-------- EXCERPTED RECORDS

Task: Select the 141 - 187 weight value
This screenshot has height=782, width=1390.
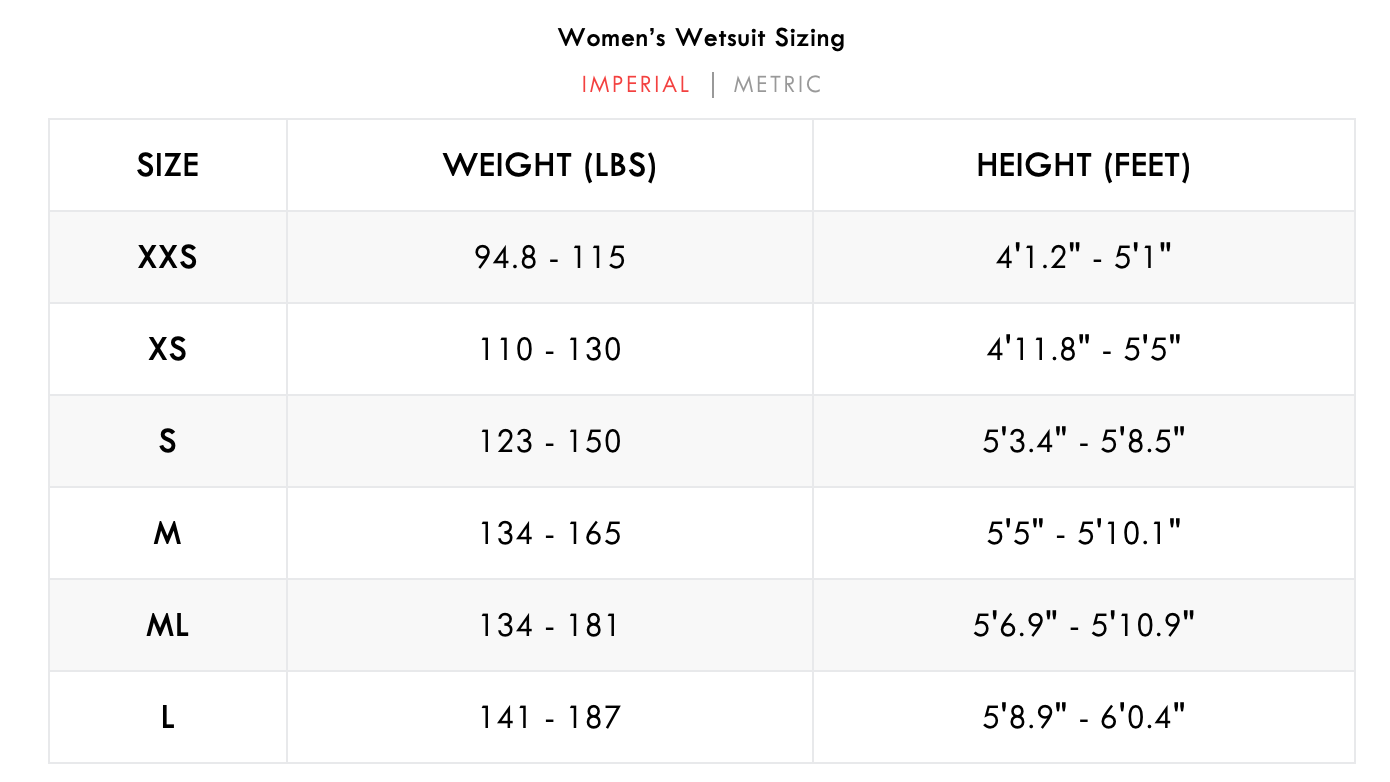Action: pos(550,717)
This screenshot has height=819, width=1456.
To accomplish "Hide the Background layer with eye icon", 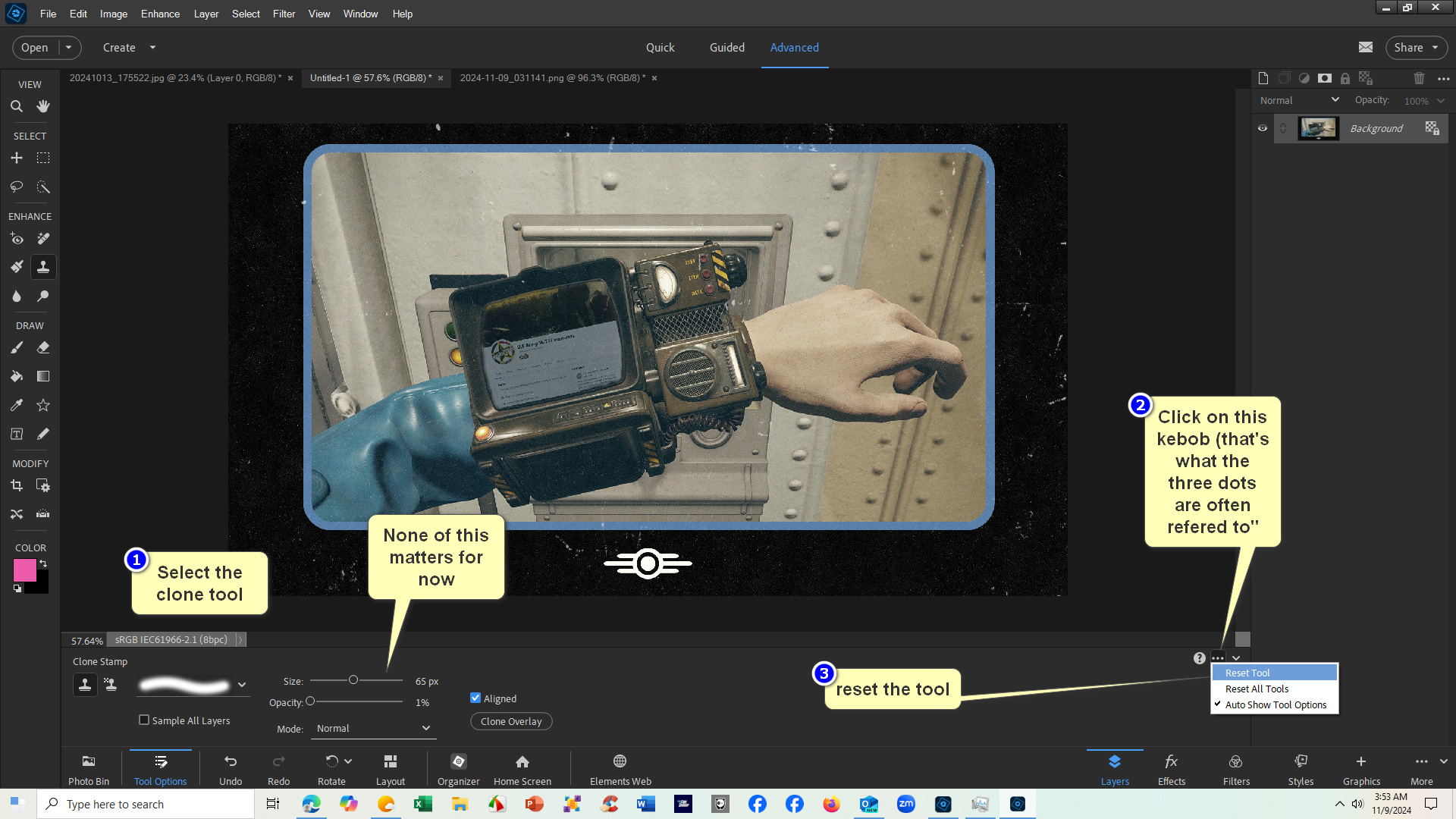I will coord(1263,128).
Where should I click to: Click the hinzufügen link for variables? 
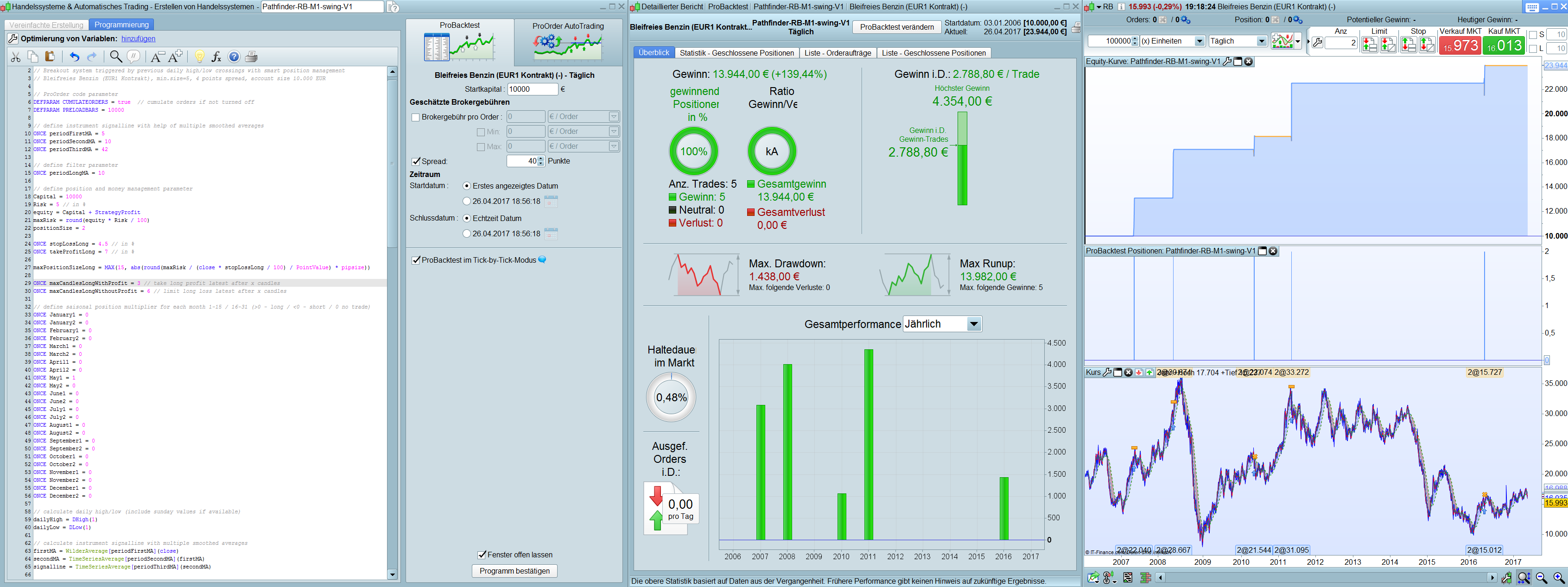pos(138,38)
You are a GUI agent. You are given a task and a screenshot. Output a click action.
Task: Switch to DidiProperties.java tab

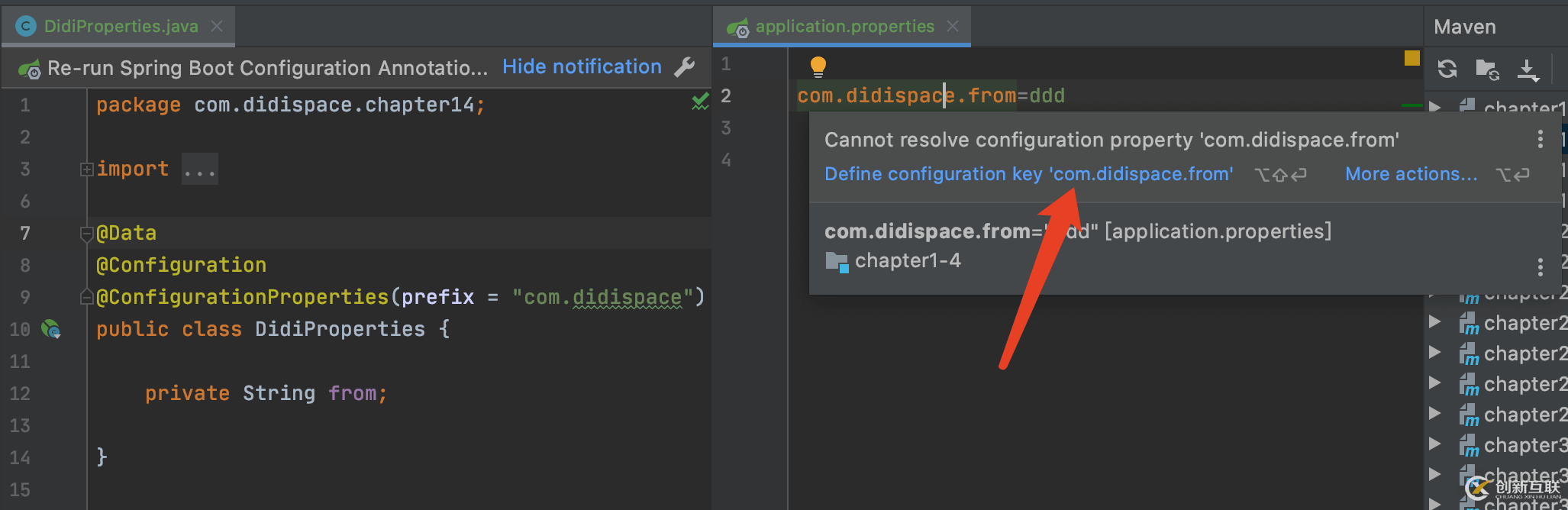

----------------

> **WHAT YOU HAVE TO DO**
Gather every line in the material above that contains the word "screenshot", and count a match only when the uppercase and lowercase letters are the same.

> **COMPLETE ANSWER**
This screenshot has height=782, width=1390.
This screenshot has height=819, width=1456.
You are a GUI agent. You are given a task and a screenshot. Output a click action.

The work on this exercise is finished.